> Problem description
Reproduce the stretch of the CMIP6 notebook excerpt from "# Plot cosmetics" through "True,extend = 'max')", character for character.

> Passage

Double check the time axis. Are they having the same calendar?

In [None]:
# metadata of the historical run:
_d2 = pd.Series(["calendar",
                 "branch_time_in_parent", #"parent_activity_id", "parent_experiment_id",	"parent_mip_era",
                 "parent_source_id",#"parent_sub_experiment_id", 
                 "parent_time_units",# "parent_variant_label"
                  ])
for i in dset_dict.keys():
    _data = []
    _names =[]
    _data.append(dset_dict[i].time.to_index().calendar)
    for k, v in dset_dict[i].attrs.items():
        
        if 'parent_time_units' in k or 'branch_time_in_parent' in k or 'parent_source_id' in k:
            _data.append(v)
            _names.append(k)
    _d2 = pd.concat([_d2,   pd.Series(_data)], axis=1)
    _d2.rename(columns={1:i.split('.')[2]}, inplace=True)
    _d2.rename(columns={0:i.split('.')[2]}, inplace=True)

_d2.dropna(how='all', axis=1, inplace=True)
_d2

### Use data as xarray to make a simple plot

In [None]:
if variable_id[0] == 'lwp':
    ds = dset_dict['CMIP.NCC.NorESM2-MM.historical.AERmon.gn']
else:
    ds = dset_dict['CMIP.NCC.NorESM2-MM.historical.Amon.gn']
ds

In [None]:
ds[variable_id[0]].attrs

In [None]:
if ds.lev.all() == True:
   _month = ds.clw.isel(lev =16).groupby('time.month').mean('time', keep_attrs = True)
   
else:
    _month = ds[variable_id[0]].groupby('time.month').mean('time', keep_attrs = True)

_jan  = _month.sel(month = 1)

In [None]:
fig, ax = plt.subplots(1,1, 
                         figsize=[10,10], 
                         subplot_kw={'projection':ccrs.Orthographic(30, 90)})
fig.suptitle('CMIP6 - high resolution (1985 - 2014)', fontsize=16, fontweight="bold")

# Plot cosmetics 
ax.coastlines()
gl = ax.gridlines()
ax.add_feature(cy.feature.BORDERS);
gl.top_labels = False

im = _month.sel(month = 1).plot(ax=ax, transform=ccrs.PlateCarree(), add_colorbar = True,extend = 'max')



plt.tight_layout()
fig.subplots_adjust(top=1)

In [None]:
fig = plt.figure(1, figsize=[10,10])

ax = plt.subplot(1, 1, 1, projection=ccrs.Orthographic(0, 90))
ax.coastlines()
if ds.lev.all() == True:
    ds[variable_id[0]].isel(lev=16).sel(time=cftime.DatetimeNoLeap(1985, 1, 16, 12, 0, 0, 0)).plot(ax=ax, transform=ccrs.PlateCarree(), cmap='coolwarm')
else:
    ds[variable_id[0]].sel(time=cftime.DatetimeNoLeap(1985, 1, 16, 12, 0, 0, 0)).plot(ax=ax, transform=ccrs.PlateCarree(), cmap='coolwarm')

### Get attributes (unique identifier)

In [None]:
ds.attrs['tracking_id']

# Calculate pressure coordinates from sigma-pressure 

[Find support here](https://nordicesmhub.github.io/GEO4962/05-psyplot-simple_case/index.html)

> Data rows
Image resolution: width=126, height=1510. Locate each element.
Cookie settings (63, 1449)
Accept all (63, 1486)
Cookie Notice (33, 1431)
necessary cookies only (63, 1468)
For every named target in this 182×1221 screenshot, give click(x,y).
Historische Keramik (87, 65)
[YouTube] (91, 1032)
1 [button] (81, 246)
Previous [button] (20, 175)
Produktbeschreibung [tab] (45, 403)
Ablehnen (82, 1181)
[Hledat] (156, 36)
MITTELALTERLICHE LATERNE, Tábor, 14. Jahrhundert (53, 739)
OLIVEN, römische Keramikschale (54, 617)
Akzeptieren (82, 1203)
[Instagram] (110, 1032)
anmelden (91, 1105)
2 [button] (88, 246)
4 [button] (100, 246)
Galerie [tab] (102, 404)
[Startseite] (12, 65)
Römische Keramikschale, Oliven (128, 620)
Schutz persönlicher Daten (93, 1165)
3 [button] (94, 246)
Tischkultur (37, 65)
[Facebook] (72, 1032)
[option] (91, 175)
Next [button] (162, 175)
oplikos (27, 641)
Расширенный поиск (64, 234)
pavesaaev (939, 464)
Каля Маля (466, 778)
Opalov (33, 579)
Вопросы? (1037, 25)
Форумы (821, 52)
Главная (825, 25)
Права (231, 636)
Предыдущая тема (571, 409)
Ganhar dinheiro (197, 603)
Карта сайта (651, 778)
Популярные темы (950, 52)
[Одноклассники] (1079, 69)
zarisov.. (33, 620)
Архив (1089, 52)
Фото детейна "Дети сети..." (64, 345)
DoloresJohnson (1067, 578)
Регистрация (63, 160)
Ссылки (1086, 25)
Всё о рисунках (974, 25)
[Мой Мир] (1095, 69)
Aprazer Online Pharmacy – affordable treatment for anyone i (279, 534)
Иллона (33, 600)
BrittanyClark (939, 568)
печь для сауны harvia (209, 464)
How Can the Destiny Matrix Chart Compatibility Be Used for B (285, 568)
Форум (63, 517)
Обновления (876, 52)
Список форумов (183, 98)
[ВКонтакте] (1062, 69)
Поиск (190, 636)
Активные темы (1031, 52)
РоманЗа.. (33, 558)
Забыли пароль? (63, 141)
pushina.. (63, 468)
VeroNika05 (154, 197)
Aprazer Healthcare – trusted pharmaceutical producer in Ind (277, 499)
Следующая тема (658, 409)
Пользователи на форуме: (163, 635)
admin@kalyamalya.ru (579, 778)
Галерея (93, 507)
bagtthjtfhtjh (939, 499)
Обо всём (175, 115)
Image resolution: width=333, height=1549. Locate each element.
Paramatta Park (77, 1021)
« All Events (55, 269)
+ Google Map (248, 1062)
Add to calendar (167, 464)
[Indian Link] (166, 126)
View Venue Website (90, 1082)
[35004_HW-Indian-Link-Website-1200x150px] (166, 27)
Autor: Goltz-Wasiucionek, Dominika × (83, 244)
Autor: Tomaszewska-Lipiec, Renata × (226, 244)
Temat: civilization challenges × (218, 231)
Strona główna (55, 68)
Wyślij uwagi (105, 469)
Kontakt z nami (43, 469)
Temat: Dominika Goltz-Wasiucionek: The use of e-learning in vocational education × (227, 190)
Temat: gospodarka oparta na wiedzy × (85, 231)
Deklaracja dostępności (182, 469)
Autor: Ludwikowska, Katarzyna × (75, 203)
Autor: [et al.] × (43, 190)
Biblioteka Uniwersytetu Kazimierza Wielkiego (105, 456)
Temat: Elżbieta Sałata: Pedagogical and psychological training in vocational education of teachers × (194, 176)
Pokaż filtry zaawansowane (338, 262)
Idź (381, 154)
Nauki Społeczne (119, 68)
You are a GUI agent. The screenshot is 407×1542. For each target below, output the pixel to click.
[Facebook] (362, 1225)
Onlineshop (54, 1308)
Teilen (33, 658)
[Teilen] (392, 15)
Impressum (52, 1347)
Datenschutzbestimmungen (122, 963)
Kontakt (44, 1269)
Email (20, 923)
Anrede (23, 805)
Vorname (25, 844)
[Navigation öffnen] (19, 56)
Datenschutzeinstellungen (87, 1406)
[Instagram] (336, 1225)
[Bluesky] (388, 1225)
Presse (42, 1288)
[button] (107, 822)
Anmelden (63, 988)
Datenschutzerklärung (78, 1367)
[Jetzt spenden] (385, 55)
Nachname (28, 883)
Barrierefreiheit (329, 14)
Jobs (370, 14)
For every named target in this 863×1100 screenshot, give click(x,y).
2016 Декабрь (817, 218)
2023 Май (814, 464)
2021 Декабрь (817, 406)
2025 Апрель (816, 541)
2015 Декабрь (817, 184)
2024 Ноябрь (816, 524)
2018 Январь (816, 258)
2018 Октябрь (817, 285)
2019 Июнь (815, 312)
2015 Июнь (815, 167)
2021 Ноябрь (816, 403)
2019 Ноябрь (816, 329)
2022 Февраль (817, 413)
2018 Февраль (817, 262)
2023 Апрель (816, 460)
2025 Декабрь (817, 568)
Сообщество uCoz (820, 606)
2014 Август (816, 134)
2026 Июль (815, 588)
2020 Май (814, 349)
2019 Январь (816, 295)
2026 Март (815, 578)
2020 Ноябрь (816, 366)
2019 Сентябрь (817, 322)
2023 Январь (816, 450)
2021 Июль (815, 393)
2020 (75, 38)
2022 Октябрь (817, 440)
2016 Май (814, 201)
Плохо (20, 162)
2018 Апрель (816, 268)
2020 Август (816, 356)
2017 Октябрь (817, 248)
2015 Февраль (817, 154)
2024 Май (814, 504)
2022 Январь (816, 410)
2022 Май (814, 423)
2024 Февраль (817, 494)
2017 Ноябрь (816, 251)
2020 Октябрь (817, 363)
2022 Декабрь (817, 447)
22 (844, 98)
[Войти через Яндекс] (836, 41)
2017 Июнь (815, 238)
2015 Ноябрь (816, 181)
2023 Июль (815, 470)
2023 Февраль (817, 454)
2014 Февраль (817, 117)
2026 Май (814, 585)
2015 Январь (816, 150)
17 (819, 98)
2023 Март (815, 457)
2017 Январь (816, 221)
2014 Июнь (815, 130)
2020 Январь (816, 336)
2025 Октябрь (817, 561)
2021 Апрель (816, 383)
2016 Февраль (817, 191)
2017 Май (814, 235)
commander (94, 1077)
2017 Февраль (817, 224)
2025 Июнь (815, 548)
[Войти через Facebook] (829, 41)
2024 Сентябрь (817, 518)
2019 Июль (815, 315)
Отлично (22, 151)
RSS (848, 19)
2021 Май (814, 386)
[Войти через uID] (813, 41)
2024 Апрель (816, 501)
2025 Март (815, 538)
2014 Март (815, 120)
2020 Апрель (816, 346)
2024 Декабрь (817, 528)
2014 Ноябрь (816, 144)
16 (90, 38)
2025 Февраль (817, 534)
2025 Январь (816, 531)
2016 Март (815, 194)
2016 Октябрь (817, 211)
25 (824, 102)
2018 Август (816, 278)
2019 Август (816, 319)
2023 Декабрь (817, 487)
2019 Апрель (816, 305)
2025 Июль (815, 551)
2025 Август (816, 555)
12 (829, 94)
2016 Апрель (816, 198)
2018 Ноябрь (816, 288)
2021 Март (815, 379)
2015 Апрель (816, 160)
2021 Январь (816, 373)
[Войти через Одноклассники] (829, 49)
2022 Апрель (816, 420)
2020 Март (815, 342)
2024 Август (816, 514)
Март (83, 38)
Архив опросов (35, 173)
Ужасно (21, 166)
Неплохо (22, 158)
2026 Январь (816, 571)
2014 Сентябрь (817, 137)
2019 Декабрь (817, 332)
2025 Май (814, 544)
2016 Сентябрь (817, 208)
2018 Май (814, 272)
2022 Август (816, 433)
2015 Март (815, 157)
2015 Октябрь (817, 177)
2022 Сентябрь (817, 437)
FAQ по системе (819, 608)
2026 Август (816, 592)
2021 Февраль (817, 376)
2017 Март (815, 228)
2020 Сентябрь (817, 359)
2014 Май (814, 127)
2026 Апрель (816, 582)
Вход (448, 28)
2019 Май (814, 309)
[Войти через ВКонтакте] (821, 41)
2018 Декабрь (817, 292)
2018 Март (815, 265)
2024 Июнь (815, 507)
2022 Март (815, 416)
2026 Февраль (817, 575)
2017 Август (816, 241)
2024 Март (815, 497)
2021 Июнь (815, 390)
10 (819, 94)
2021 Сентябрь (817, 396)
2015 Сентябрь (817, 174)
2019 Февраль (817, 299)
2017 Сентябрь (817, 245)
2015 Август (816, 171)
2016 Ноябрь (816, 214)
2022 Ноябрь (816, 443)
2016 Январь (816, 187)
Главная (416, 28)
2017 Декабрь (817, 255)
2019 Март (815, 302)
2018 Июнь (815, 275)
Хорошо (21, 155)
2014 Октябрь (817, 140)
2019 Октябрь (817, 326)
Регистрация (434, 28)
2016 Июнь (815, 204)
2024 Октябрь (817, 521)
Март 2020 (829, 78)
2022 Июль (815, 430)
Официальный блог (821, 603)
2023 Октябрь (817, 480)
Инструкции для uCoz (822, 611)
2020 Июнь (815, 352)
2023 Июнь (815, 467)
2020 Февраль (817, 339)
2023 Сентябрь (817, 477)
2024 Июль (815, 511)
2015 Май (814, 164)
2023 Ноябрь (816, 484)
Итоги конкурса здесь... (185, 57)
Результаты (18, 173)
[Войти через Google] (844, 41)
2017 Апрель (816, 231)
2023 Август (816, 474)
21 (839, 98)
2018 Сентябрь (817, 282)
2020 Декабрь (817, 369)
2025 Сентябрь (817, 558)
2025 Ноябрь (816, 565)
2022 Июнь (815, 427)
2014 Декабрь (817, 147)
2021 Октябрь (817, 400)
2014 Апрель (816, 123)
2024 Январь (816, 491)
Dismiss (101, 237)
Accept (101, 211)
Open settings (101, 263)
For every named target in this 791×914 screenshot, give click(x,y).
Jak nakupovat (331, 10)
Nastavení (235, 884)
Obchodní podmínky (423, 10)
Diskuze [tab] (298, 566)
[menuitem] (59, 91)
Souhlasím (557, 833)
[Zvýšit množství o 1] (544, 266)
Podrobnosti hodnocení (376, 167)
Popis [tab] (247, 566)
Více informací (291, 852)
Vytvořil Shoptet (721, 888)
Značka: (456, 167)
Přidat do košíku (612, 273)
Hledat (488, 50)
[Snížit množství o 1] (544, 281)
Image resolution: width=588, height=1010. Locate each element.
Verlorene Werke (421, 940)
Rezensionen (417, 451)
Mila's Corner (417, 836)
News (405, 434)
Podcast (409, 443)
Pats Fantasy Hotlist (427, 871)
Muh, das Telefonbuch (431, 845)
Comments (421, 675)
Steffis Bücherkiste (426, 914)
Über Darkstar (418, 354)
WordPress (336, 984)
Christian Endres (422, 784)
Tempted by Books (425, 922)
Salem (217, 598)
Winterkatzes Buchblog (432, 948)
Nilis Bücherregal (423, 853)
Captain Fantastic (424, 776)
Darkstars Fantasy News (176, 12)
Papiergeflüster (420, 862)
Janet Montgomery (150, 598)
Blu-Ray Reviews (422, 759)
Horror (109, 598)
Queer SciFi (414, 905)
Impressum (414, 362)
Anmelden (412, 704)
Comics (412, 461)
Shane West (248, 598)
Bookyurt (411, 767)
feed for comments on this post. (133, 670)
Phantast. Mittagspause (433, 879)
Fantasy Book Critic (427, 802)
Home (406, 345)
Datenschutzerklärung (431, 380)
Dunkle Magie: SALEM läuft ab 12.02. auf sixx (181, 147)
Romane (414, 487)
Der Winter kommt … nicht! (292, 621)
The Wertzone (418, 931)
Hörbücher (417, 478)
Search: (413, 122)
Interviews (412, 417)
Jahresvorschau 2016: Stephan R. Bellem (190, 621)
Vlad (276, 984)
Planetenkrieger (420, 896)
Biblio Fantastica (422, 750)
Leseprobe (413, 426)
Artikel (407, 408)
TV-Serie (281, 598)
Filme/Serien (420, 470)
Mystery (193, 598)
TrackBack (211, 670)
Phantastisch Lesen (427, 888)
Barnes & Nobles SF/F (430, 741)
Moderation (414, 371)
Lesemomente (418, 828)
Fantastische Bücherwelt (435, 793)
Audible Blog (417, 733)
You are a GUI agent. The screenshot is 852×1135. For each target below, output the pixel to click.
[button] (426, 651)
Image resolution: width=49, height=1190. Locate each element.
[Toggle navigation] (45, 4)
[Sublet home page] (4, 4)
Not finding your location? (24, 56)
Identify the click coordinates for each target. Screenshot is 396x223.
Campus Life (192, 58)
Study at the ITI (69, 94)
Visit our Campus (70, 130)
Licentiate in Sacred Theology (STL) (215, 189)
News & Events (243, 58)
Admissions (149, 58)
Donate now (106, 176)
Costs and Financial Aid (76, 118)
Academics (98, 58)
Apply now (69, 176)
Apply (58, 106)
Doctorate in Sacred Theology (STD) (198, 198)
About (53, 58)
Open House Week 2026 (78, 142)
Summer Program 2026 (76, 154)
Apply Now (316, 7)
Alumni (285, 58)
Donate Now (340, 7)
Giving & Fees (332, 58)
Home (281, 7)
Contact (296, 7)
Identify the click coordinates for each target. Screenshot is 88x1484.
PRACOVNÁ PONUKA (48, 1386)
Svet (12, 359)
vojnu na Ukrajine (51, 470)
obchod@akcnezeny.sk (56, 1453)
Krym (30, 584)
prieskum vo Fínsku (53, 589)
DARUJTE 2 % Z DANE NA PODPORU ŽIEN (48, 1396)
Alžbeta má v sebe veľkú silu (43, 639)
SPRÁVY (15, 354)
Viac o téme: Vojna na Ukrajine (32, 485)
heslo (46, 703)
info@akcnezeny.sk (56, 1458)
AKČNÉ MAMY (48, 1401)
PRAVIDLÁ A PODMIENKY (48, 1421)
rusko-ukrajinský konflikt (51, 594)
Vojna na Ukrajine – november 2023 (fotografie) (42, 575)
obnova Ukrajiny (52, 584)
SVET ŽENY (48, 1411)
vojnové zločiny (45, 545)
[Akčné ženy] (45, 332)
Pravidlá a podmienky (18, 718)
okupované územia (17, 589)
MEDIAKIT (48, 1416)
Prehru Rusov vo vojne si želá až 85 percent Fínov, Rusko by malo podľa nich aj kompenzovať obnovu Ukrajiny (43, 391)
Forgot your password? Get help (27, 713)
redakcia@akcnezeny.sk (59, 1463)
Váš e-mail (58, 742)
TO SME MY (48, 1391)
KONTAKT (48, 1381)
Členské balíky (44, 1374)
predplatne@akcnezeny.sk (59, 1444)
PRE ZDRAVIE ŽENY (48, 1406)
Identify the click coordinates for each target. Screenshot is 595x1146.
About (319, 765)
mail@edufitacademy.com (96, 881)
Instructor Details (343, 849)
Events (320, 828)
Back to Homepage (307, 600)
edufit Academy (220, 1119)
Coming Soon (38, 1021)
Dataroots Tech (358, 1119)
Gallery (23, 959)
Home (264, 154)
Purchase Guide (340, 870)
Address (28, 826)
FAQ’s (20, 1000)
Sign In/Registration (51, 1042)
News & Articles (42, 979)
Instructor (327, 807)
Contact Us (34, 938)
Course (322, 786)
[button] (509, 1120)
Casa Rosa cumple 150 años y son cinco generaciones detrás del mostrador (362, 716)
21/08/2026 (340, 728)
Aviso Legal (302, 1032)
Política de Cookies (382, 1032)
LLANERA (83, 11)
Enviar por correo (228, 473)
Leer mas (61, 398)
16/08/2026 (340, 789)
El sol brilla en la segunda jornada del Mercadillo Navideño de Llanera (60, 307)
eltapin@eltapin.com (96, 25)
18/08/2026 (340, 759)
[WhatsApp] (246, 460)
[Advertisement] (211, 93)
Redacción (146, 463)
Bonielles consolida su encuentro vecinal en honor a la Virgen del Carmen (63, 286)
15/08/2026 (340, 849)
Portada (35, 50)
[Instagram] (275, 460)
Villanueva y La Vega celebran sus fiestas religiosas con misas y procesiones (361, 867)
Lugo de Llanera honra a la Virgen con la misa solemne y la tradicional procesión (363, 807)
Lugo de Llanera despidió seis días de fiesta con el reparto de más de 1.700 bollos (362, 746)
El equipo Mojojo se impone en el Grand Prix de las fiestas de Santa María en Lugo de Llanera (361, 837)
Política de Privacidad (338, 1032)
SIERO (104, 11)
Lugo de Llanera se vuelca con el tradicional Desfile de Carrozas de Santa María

> Expected output
# Plot cosmetics 
ax.coastlines()
gl = ax.gridlines()
ax.add_feature(cy.feature.BORDERS);
gl.top_labels = False

im = _month.sel(month = 1).plot(ax=ax, transform=ccrs.PlateCarree(), add_colorbar = True,extend = 'max')